### TEKST ŹRÓDŁOWY
+--
Merhaba!
W Sylwestra mówi się, że jak się zacznie Nowy Rok, taki będzie do końca. My rozpoczęliśmy 2025 rok w idealnym stylu – z piękną pogodą, wiatrem wypełniającym żagle, szumem fal i dźwiękiem want grających na wietrze. Jeśli ta zasada się sprawdzi, cztery załogi mogą szykować się na wyjątkowo żeglarski rok! Ale zacznijmy od początku… 👀
Rozpakowanie, papierologia i szkolenia
Po przyjeździe do Mariny Gocek rzeczywistość nie była tak kolorowa. Bezwietrznie, szaro, buro i na dodatek ulewa. Mówi się jednak, że dla żeglarzy nie ma złej pogody, są tylko złe ubrania. Dlatego każdy wyciągnął sztormiak i na pokładach oraz kei dominowały jaskrawe kaptury.

Tym razem odbieraliśmy jachty wyjątkowo wcześnie rano, co pozwoliło sprawnie załatwić formalności z armatorami i jednocześnie przeprowadzić szkolenie załóg z bezpieczeństwa. Dzięki temu mogliśmy opuścić port już o 1400, a na dodatek deszcz zdążył ustać!
Cumy na pokład!
+--
### ZADANIA DO ĆWICZENIA
1. Proszę zwięźlej przeredagować akapit relacji z rejsu zaczynający się od słów „Tym razem odbieraliśmy jachty”, zachowując jego najważniejsze fakty.
2. Proszę poprowadzić dalej relację z rejsu, rozpoczynając tekst bezpośrednio po nagłówku „Cumy na pokład!”.

### DANE WEJŚCIOWE
+--
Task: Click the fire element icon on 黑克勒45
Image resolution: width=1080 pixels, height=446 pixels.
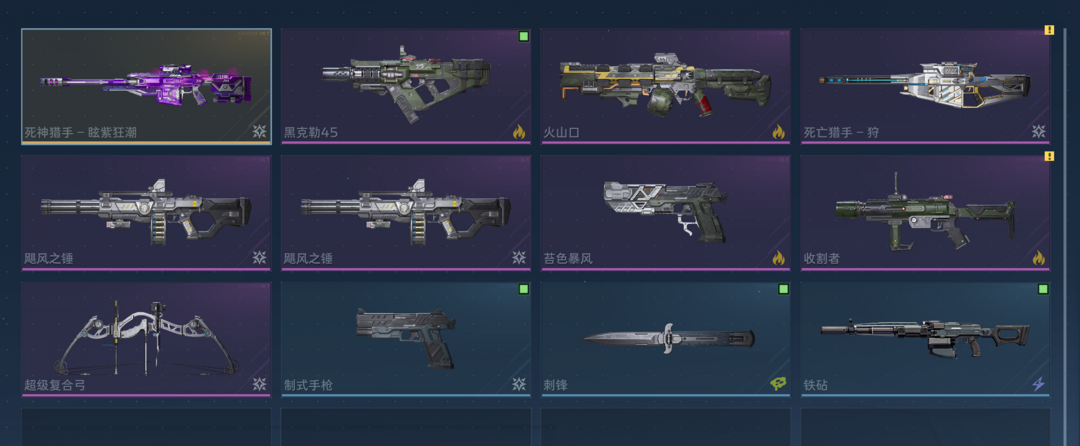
+--
### ODPOWIEDZI PO KOLEI
1. Wczesny odbiór jachtów pozwolił sprawnie załatwić formalności z armatorami i równocześnie przeszkolić załogi z bezpieczeństwa. Dzięki temu port opuszczono już o 1400, a deszcz zdążył wcześniej ustać.

2.
Tak rozpoczęło się nasze gonienie wiatru. Prognozy sugerowały, że jeśli wypłyniemy dalej w morze, może uda się złapać dżentelmeński wiatr i popłynąć spokojnym baksztagiem. Niestety, prognozy to jedno, a rzeczywistość to drugie. Wiatru było niewiele, więc powoli bujaliśmy się na przemian na żaglach i silniku. Nocny przelot zapowiadał się spokojnie – wachty podziwiały gwieździste niebo, a kapitanowie mogli w półśnie odpoczywać przed dniem pełnym atrakcji. 🥱
Nie trwało to jednak długo. Pływaliśmy w Turcji, kraju spoza Unii Europejskiej, a naszym celem było Kaş – miasteczka położonego blisko Grecji, czyli granicy UE. Musieliśmy uważnie kontrolować kurs, aby nie wpłynąć na greckie wody. W pewnym momencie zostaliśmy wywołani przez turecką Straż Przybrzeżną. Po krótkiej wymianie informacji – skąd jesteśmy i dokąd zmierzamy – patrol towarzyszył nam aż do Kaş, po czym pożegnał nas krótkim sygnałem i odpłynął.


Kaş, choć tureckie, miało prawdziwie grecko-europejski klimat. Urokliwe wąskie uliczki, malownicze domki, wszechobecne koty i nawet grecki amfiteatr, tworzyły niepowtarzalną atmosferę. Po zwiedzaniu i obowiązkowym kebabie wróciliśmy na jachty, aby kontynuować rejs. Tym razem prognozy się myliły na naszą korzyść – zapowiadany brak wiatru okazał się solidnym podmuchem z gór. Dzięki temu na samych żaglach mieliśmy piękne przechyły i prędkości rzędu 7 węzłów! 😎
Taka żeglarska pogoda utrzymała się do rana, kiedy wiatr osłabł. Wykorzystaliśmy ten moment na uruchomienie drona i zrobienie zapierających dech w piersiach zdjęć czterech jachtów na tle lazurowej wody i ośnieżonych szczytów.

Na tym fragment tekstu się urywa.